Lukanka Meze Platter with Sirene and Rakia
Recipes with Lukanka
The canonical Bulgarian meze. A wooden board of thin-sliced lukanka next to white sirene cubes, ripe tomato wedges salted with summer savory, sliced cucumber, green olives, and torn bread, with a small glass of cold rakia to sip between bites. No cooking — the whole recipe is about cutting cleanly, plating loosely, and pacing the meal slowly. The way every Bulgarian dinner starts on a summer evening.
Prep Time
15 min
Cook Time
0 min
Servings
4
Difficulty
Easy
Ingredients
- 250g Lukanka, at room temperature
- 200g Bulgarian sirene cheese, in cubes
- 3 ripe tomatoes, in thick wedges
- 1 cucumber, sliced 1 cm
- Handful green Bulgarian olives
- 1 small red onion, in thin rings
- Half a loaf of crusty bread, torn
- Extra-virgin sunflower oil
- 1 tsp dried summer savory (chubritsa)
- Cold rakia, 4 small glasses
Steps
Take the lukanka out of the fridge 30 minutes before serving. Cold-from-the-fridge slices are rubbery; room-temperature ones bend.
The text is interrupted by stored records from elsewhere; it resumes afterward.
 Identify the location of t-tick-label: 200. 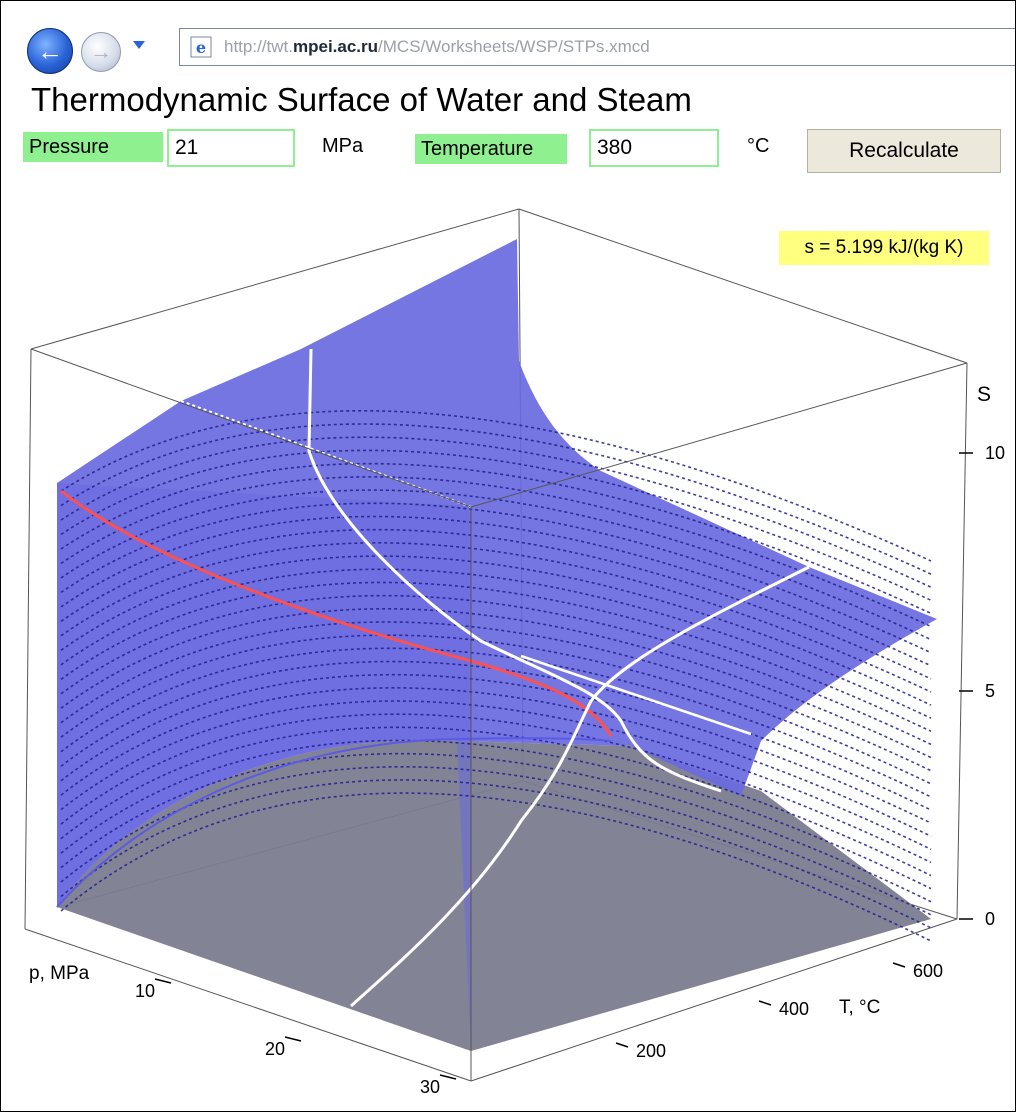
(651, 1051).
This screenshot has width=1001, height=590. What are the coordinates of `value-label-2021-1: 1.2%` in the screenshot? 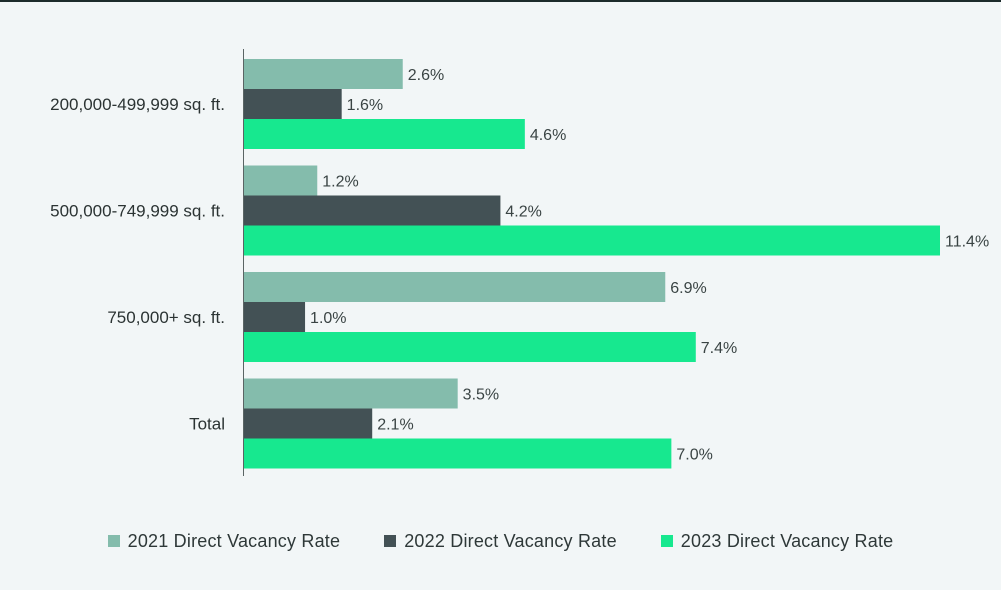 It's located at (340, 182).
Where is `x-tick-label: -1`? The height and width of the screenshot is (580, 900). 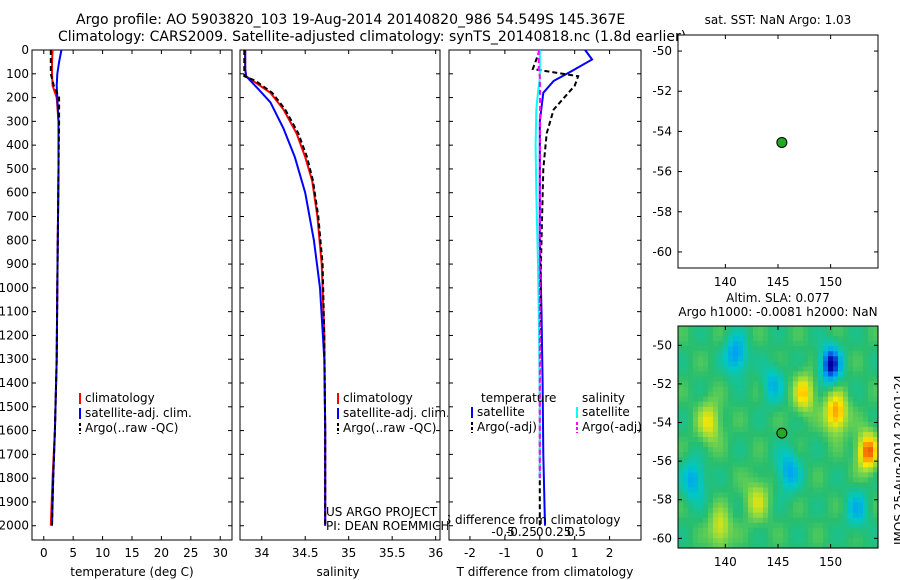
x-tick-label: -1 is located at coordinates (505, 553).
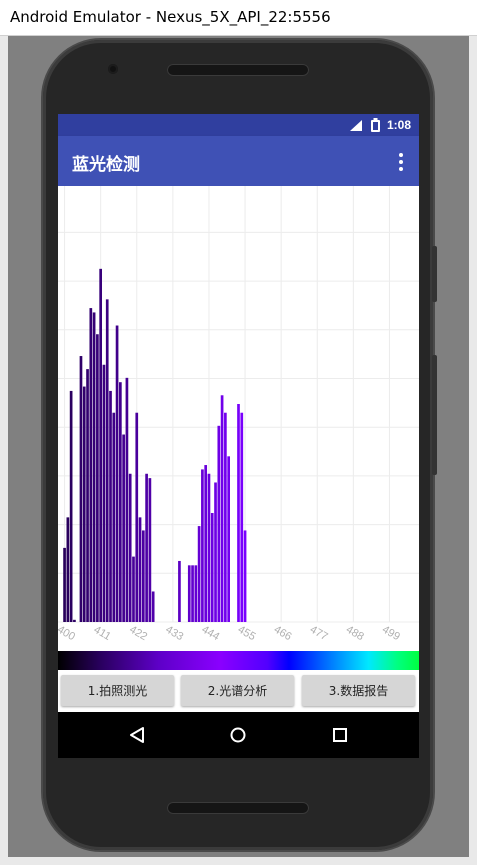  Describe the element at coordinates (238, 808) in the screenshot. I see `bottom-speaker` at that location.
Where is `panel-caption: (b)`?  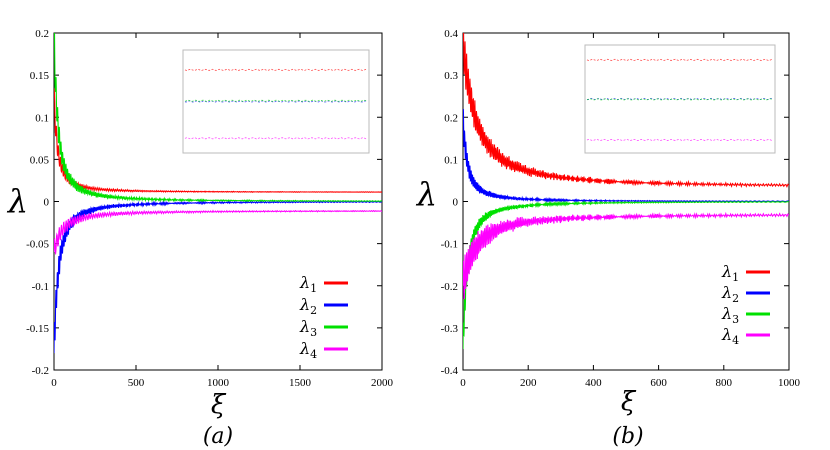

Peel the casing from one half of the lukanka. Hold the knife at a 45-degree angle and slice thin, about 3 mm. The bias cut gives a longer oval slice with more surface.
Lay the slices in a fan across the centre of a wooden board, slightly overlapping.
Cube the sirene with a wet knife (it crumbles less). Arrange around the lukanka along with tomato wedges, cucumber slices, onion rings, and olives. Tear bread into rough pieces.
Drizzle the tomatoes and sirene with sunflower oil. Sprinkle the tomatoes with chubritsa. Pour the rakia into chilled small glasses.
Eat slowly. The pattern is: bite of lukanka, sip of rakia, bite of sirene with tomato, slow conversation, repeat. The meze is not a starter; it is the dinner. Mains can wait an hour.
Tips
If sirene is hard to find, use a fresh French feta — closer to Bulgarian sirene than aged Greek versions. Chubritsa (Satureja hortensis) is the indispensable Bulgarian seasoning; thyme is the rough substitute but loses the citrus note. Pace the rakia at one shot per twenty minutes — it's 40 percent alcohol.